[Opening Source records section]

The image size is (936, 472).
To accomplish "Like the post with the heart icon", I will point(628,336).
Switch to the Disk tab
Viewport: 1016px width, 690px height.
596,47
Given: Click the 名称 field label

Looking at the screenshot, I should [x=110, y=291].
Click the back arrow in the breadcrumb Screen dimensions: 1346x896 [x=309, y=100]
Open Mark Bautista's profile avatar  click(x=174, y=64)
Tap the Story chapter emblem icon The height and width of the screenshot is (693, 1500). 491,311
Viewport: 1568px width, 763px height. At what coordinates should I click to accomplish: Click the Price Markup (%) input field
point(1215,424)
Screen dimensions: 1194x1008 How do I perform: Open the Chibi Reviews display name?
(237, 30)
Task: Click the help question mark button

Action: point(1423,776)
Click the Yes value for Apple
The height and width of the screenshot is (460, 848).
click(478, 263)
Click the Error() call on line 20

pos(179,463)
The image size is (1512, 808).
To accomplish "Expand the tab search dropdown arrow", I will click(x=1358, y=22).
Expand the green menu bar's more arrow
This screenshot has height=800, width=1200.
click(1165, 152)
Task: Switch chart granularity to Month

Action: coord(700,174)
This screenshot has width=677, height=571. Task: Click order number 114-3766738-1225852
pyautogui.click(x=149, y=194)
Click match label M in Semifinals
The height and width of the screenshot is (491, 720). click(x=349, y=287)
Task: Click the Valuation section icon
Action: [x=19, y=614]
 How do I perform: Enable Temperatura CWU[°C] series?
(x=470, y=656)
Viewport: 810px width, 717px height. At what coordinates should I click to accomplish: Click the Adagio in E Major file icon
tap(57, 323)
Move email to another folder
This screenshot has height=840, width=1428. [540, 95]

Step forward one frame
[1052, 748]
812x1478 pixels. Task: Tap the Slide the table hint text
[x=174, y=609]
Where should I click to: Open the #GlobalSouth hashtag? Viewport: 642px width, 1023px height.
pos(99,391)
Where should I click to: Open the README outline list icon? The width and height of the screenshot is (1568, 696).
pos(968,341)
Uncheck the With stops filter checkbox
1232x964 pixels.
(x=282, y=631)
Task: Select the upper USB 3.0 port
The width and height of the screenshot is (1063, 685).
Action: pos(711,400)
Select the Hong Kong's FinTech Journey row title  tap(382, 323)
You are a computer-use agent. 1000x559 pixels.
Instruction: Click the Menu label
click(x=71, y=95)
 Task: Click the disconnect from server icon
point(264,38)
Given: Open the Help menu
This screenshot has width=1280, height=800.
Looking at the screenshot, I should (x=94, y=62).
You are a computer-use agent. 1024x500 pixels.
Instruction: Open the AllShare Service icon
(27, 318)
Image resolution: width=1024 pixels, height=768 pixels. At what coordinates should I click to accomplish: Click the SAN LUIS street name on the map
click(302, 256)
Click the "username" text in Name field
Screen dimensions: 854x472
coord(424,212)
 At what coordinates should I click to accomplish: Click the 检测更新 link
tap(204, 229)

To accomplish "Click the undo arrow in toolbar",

[Closing Source records section]

Please extract exactly, and only, the lines from the line containing "This screenshot has width=1280, height=800." through the last line of the records.

This screenshot has width=1280, height=800.
Looking at the screenshot, I should (x=94, y=62).
You are a computer-use agent. 1024x500 pixels.
Instruction: Open the AllShare Service icon
(27, 318)
Image resolution: width=1024 pixels, height=768 pixels. At what coordinates should I click to accomplish: Click the SAN LUIS street name on the map
click(302, 256)
Click the "username" text in Name field
Screen dimensions: 854x472
coord(424,212)
 At what coordinates should I click to accomplish: Click the 检测更新 link
tap(204, 229)

To accomplish "Click the undo arrow in toolbar",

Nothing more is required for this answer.